To explain hooks, here's a brief idea:

NuGet currently supports a number of conventions that "just work" when a package installs in a certain context (for example, Visual Studio):
  1. Files located in the lib folder are added as references to the current project
  2. Install.ps1, Uninstall.ps1 are run before/after package installs
  3. Init.ps1 is run each time the environment is started (I think).
(and a bunch of examples I'm not going to list).

When you start to talk about NuGet as a cross-platform tool, the next most important target (at least for my use case), is Xamarain Studio (XS).

So what does that look like?

Both VS and XS have a notion of Solutions and Projects, the expected result of installing a package in a solution or project in VS or XS is pretty much the same: References are added.

VS and XS have significantly different architectures, but from Nuget's perspective, this shouldn't matter. Providers for the hooks that are supported should be specified when Nuget is invoked in each context, and Nuget simply fires them as it goes about installing/uninstalling packages.

The "hooks" packages needed for each context can evolve independently of the core Nuget.exe, allowing VS and XS to have their own (appropriate) implementations.

Although I opened this issue, I'm guessing that the gaps that are being filled by PS1 scripts today could be implemented as hooks/services for each target. Over time, authoring complex installations should be made easier because there's less custom .ps1 and more hook support.

This is clearly a significant refactor and a more significant paradigm shift.

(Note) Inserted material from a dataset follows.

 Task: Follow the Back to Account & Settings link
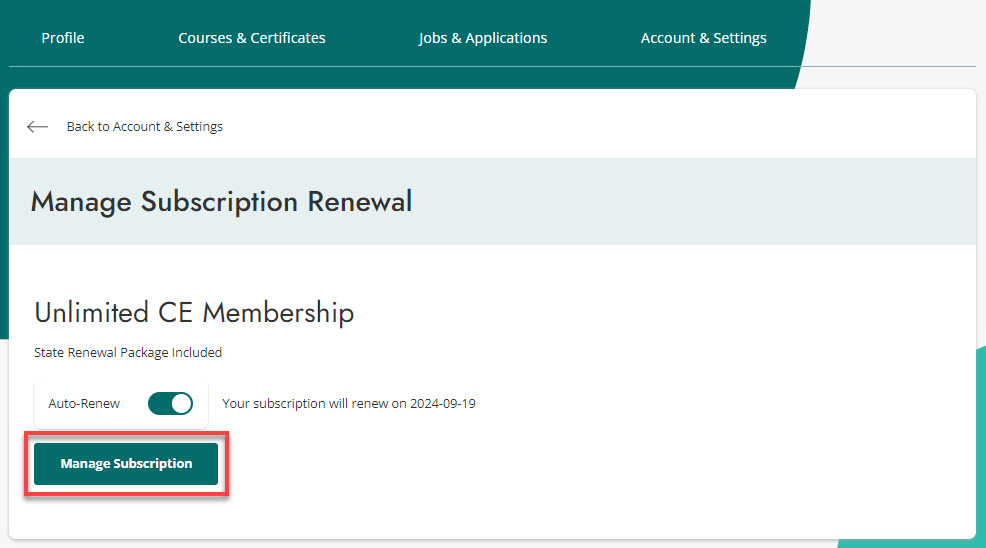click(144, 127)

I'm definitely open to working on this, but I'd like to discuss further with the core NuGet team (and perhaps also Xamarin) to see if this is a direction that these parties are interested in going.

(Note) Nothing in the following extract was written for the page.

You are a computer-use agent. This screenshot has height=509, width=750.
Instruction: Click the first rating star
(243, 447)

I can always fork Nuget, experiment and you all can weigh in, but I don't want to step on the work or direction of the project that makes this wasted effort.

dotnetjunky wrote May 20, 2013 at 8:09 PM

If you look at the source code of NuGet, you'll see we separate the VS-specific functionalities from general NuGet concepts. NuGet.Core.dll contains platform-neutral code, and NuGet.VisualStudio.dll adds VS-specific code on top of the Core assembly.

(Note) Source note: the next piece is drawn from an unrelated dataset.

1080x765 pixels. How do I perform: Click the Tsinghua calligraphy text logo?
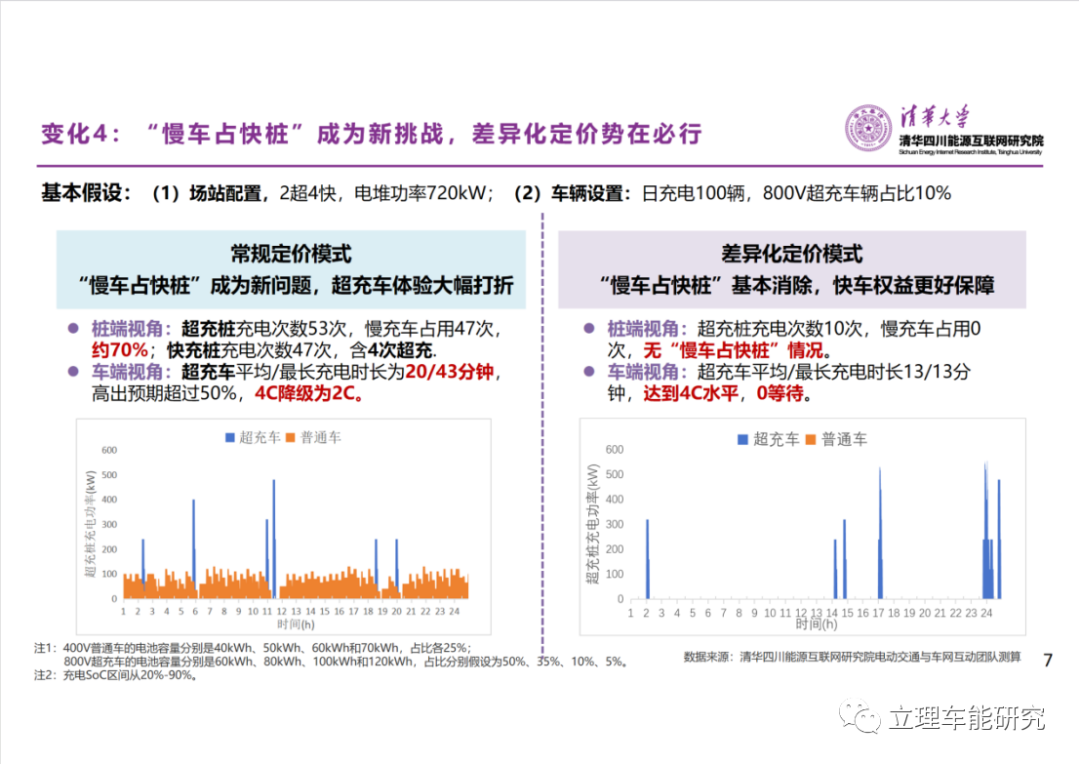[939, 116]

So, you can write an XS-specific assembly in a similar way. Will that work?

bartelink wrote Sep 15, 2014 at 11:00 AM

@adamralph For posterity, can you explain why you can't do your thing with declarative stuff and/or using .props and .targets (ref

adamralph wrote Sep 16, 2014 at 11:21 AM

@bartelink the package in question ( came into existence before NuGet had the .targets feature so the only way to manipulate the the .csproj in the desired way was to use Install.ps1. Since the release of NuGet 2.7, the package has been simplified to use .targets instead.

filip_woj wrote Apr 3, 2015 at 3:15 PM

It was closed with the following explanation - "At this time, we have no intention of supporting ScriptCS package hooks."

2 years later, has anything changed? For example Octopus Deploy supports scriptcs.
I think this would be a relatively popular feature.